All of my work is grounded in the understanding that both the burdens of disease and illness in our society and the public health policies we devise to address them are profoundly shaped by social forces and political choices, and that by studying how those forces took shape we can better position ourselves to promote population health, social justice, and human flourishing. I am particularly interested in how social and historical forces shape what is known and what is unknown in the health sciences. The knowledge we have is usually the knowledge we have purchased (e.g., genomics, precision medicine) – irrespective of whether it is actually valid and useful for public health – while the knowledge we do not have (e.g., obesity prevention, gun violence) often lies in areas that have not been prioritized, have been obscured and neglected because of prevailing patterns of bias or discrimination, or are heavily guarded by powerful interests. The use of historical methods and the SMS lens can deepen our understanding of how evidence and knowledge are embedded in social, political, and temporal contexts.

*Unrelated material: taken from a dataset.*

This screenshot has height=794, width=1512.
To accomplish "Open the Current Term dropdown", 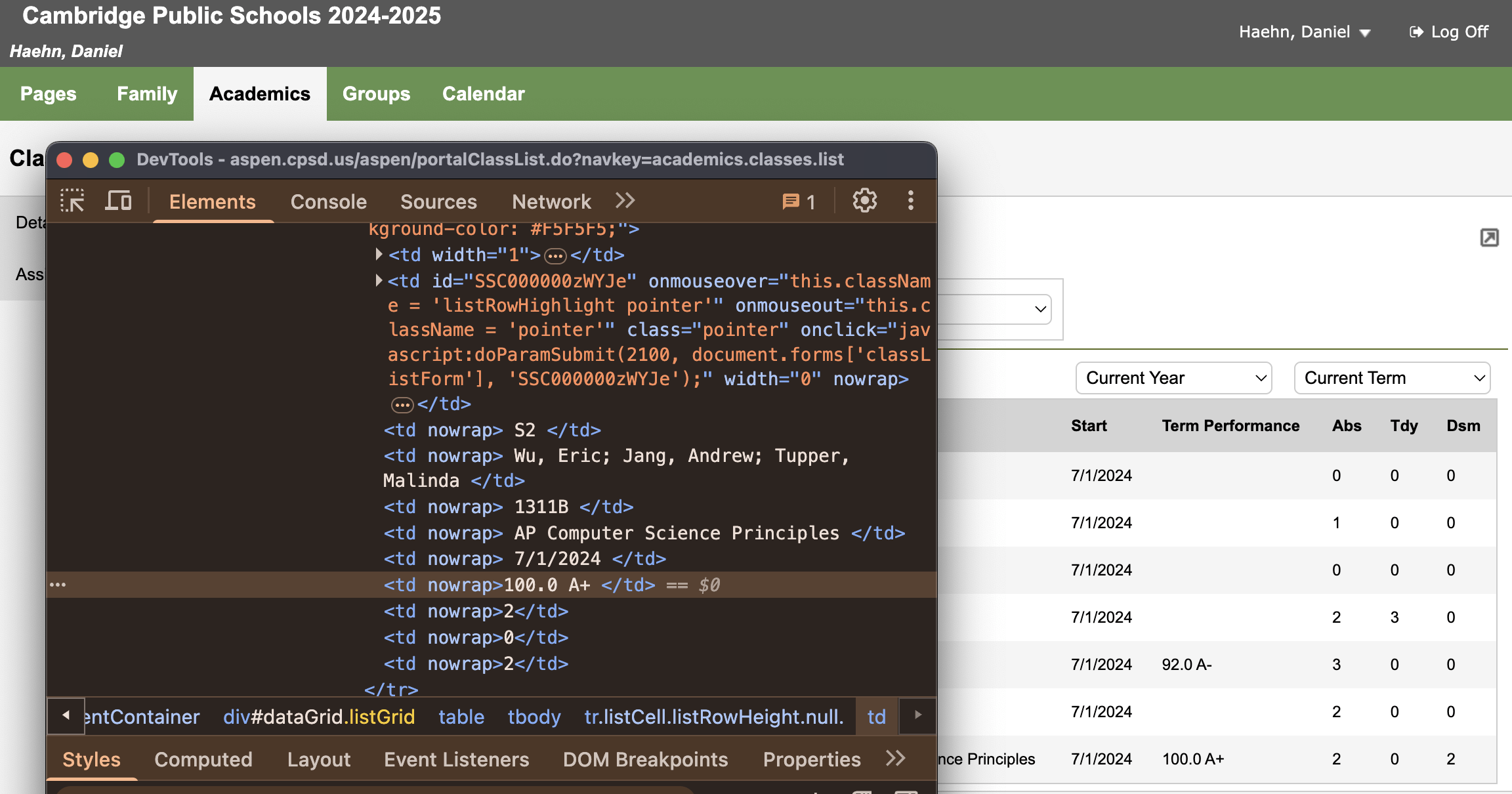I will [x=1392, y=378].
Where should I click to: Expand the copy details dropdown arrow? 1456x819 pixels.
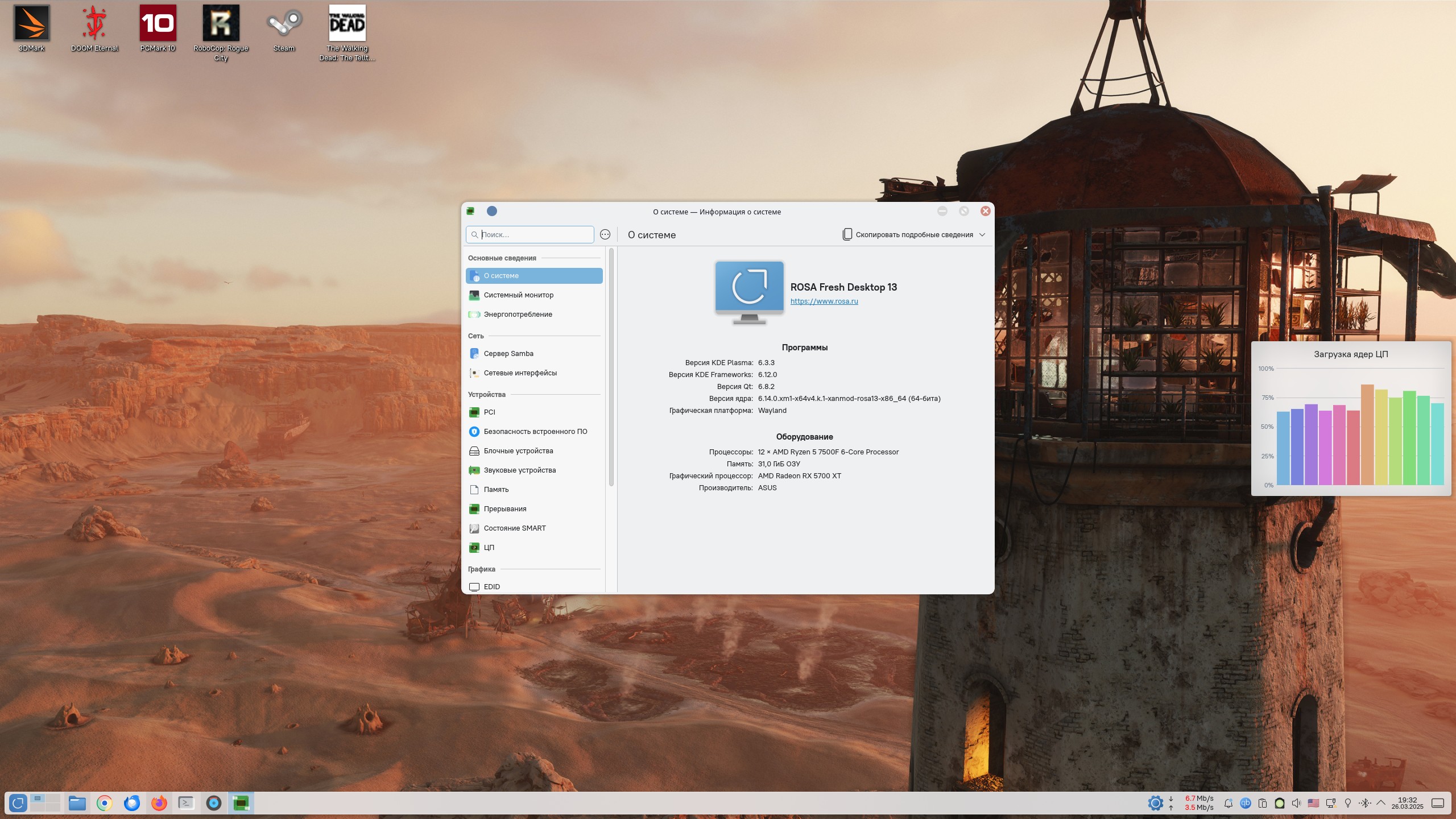click(982, 235)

HOW HAVE YOUR INTERESTS IN PUBLIC HEALTH CHANGED (OR NOT) SINCE YOU WERE AT MAILMAN?

I have stuck to my guns more or less. (Not my literal guns: that's just an expression!) Although I have moved into a variety of new arenas – the history of the evidence-based movement, for example – my focus from the beginning has been on the history and ethics of public health controversies, how we know what we think we know about “what works” in public health, how decision makers can move from evidence to action, and how difficult it can be for agencies to unwind policies that are no longer wanted. I have always been a bit of a tumbleweed, moving from topic to topic, but in general I’m interested in the politics of evidence and knowledge. I also continue to believe that writing for a popular audience is important and rewarding, and plan to continue such undertakings throughout my career. 

WHAT DO YOU FORESEE IN THE NEXT 50 YEARS OF PUBLIC HEALTH?

I’m not very good at predictions, but what the heck: I’m hopeful that proposals such as the “Green New Deal” bespeak an ascendant boldness among progressives to contemplate the kinds of ambitious programs we need to address fundamental issues of equity and justice and restore faith in the government’s ability to “do stuff” and provide for the general welfare. Such broad scale initiatives, even if they don’t immediately go anywhere, can open up an opportunity to talk about social determinants, the differences between health and health care, poverty and stigma and economic opportunity, and all of the things we think about in SMS. I actually think we will eventually pull off Medicare For All (or maybe Medicaid For All). Then there are some concrete problems on which I think we can make progress. Currently the leaders of the gun lobby appear to be arranging themselves into a circular firing squad in face of lawsuits and investigations; the aftermath might provide an opening for action on gun safety. I think we should be prepared to accept incremental progress and a reduction of harm. The obesity challenge, on the other hand, strikes me as more complicated. Additional confrontation with the food industry appears inevitable, but I don’t think soda taxes and the like are going to achieve much on their own. I think precision medicine is going to be a bust. But on the plus side, that means we will be able to abandon the confusing phrase “precision public health.” In the evidence realm, I think analyses based on “big data” are going to begin to challenge the RCT as the “gold standard.”